Aim:
Reproduce the following material line for line, without changing anything.

━━━━━━━━

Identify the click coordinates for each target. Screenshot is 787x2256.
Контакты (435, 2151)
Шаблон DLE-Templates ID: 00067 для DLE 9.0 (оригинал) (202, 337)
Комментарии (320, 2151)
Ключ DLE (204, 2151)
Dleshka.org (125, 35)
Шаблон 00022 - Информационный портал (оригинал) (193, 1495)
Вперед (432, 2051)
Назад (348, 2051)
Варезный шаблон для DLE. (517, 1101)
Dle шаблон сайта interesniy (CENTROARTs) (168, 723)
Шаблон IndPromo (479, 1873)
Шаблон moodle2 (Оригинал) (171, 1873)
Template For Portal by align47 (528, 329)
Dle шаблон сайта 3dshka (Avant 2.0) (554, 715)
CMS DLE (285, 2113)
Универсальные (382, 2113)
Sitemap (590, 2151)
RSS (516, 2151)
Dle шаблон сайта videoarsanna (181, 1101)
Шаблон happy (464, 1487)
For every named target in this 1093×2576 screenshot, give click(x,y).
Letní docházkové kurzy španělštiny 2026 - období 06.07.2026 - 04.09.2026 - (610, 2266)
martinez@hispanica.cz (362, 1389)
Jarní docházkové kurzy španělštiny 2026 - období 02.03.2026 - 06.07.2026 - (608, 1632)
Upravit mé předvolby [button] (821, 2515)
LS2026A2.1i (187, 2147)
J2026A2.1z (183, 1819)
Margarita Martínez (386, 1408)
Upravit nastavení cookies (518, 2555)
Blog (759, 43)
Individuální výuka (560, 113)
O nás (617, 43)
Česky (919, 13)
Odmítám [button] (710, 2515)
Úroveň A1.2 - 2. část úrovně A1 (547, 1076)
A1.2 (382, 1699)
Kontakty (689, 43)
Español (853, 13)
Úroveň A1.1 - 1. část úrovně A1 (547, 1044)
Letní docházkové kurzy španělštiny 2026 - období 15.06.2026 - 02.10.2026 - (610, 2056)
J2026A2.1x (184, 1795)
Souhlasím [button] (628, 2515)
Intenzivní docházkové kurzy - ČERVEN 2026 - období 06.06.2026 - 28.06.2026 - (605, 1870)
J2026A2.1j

━━━━━━━━

Task solution:
Identify the click coordinates for each target. Screenshot is 787x2256.
Контакты (435, 2151)
Шаблон DLE-Templates ID: 00067 для DLE 9.0 (оригинал) (202, 337)
Комментарии (320, 2151)
Ключ DLE (204, 2151)
Dleshka.org (125, 35)
Шаблон 00022 - Информационный портал (оригинал) (193, 1495)
Вперед (432, 2051)
Назад (348, 2051)
Варезный шаблон для DLE. (517, 1101)
Dle шаблон сайта interesniy (CENTROARTs) (168, 723)
Шаблон IndPromo (479, 1873)
Шаблон moodle2 (Оригинал) (171, 1873)
Template For Portal by align47 (528, 329)
Dle шаблон сайта 3dshka (Avant 2.0) (554, 715)
CMS DLE (285, 2113)
Универсальные (382, 2113)
Sitemap (590, 2151)
RSS (516, 2151)
Dle шаблон сайта videoarsanna (181, 1101)
Шаблон happy (464, 1487)
For every named target in this 1093×2576 screenshot, give click(x,y).
Letní docházkové kurzy španělštiny 2026 - období 06.07.2026 - 04.09.2026 - (610, 2266)
martinez@hispanica.cz (362, 1389)
Jarní docházkové kurzy španělštiny 2026 - období 02.03.2026 - 06.07.2026 - (608, 1632)
Upravit mé předvolby [button] (821, 2515)
LS2026A2.1i (187, 2147)
J2026A2.1z (183, 1819)
Margarita Martínez (386, 1408)
Upravit nastavení cookies (518, 2555)
Blog (759, 43)
Individuální výuka (560, 113)
O nás (617, 43)
Česky (919, 13)
Odmítám [button] (710, 2515)
Úroveň A1.2 - 2. část úrovně A1 (547, 1076)
A1.2 (382, 1699)
Kontakty (689, 43)
Español (853, 13)
Úroveň A1.1 - 1. část úrovně A1 (547, 1044)
Letní docházkové kurzy španělštiny 2026 - období 15.06.2026 - 02.10.2026 - (610, 2056)
J2026A2.1x (184, 1795)
Souhlasím [button] (628, 2515)
Intenzivní docházkové kurzy - ČERVEN 2026 - období 06.06.2026 - 28.06.2026 - (605, 1870)
J2026A2.1j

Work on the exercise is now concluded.